■ Provided passage:
— BEGIN —

MBJ Location

[don_resqcapt19]

I think we are on the same page. You know my background is telecom PQ and Protective grounding. The goal is maximum life safety and system performance. So what if I:

Leave the N-G bond at the pole and carry all 4 conductors to the building service entrance. That makes the distribution folks happy. They get an earth reference at the meter and disconnect.

At the building service entrance, treat it like a service. I land both the Feeder Neutral and Green ACEG conductors to the entrance Neutral bus. Bring the site GEC to re-reference ACEG to the sites GES.

Essentially turns the 4-wire into a 3-wire service. Bonding the neutral twice using a green insulated #2 insulated conductor in parallel with neutral makes a nice oversized neutral conductor. In the event of a lightning fault, there will be a significant fault or equalizing current flowing between the two ground systems. The Neutral and ACEG wires become large bonding jumpers between the two GES systems. That would not cause any problems inside the protective area. We are forcing lightning to stay outside and discharge into the earth. Equipment inside would see no difference of potential using a single point ground.

— END —

■ Dataset content:
— BEGIN —

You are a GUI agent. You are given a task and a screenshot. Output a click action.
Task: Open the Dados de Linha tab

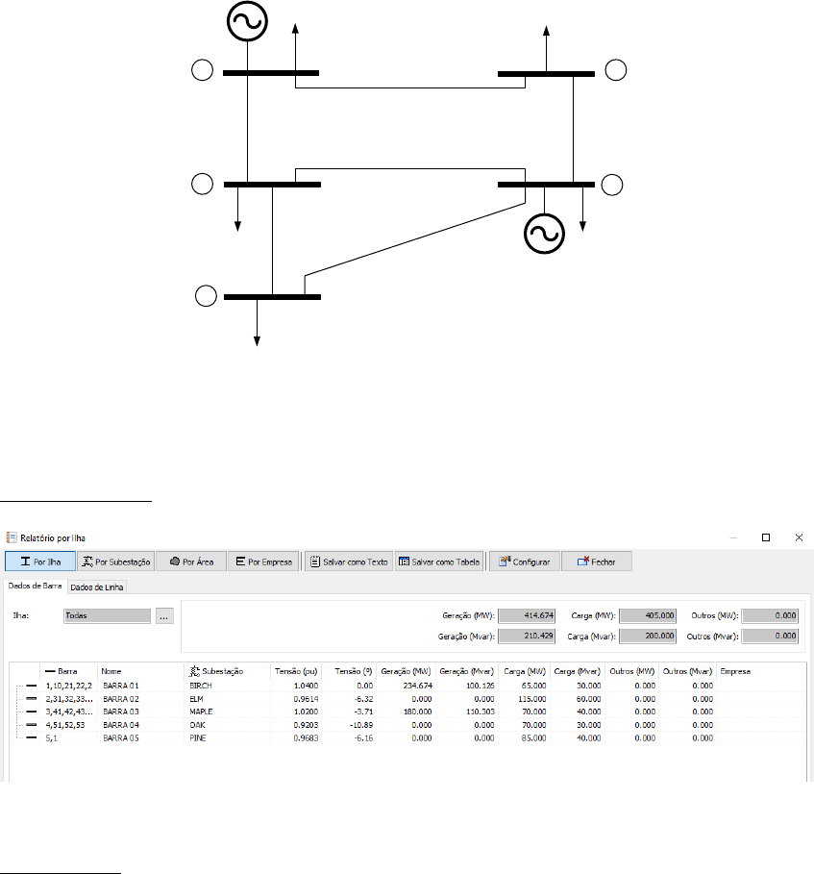[x=97, y=587]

— END —

■ What the task asks:
Reproduce the grounding forum post word for word, beginning at "[don_resqcapt19]" and stopping after "the sites GES.". Rely on the grounding forum post alone.

■ Answer to the task:
[don_resqcapt19]

I think we are on the same page. You know my background is telecom PQ and Protective grounding. The goal is maximum life safety and system performance. So what if I:

Leave the N-G bond at the pole and carry all 4 conductors to the building service entrance. That makes the distribution folks happy. They get an earth reference at the meter and disconnect.

At the building service entrance, treat it like a service. I land both the Feeder Neutral and Green ACEG conductors to the entrance Neutral bus. Bring the site GEC to re-reference ACEG to the sites GES.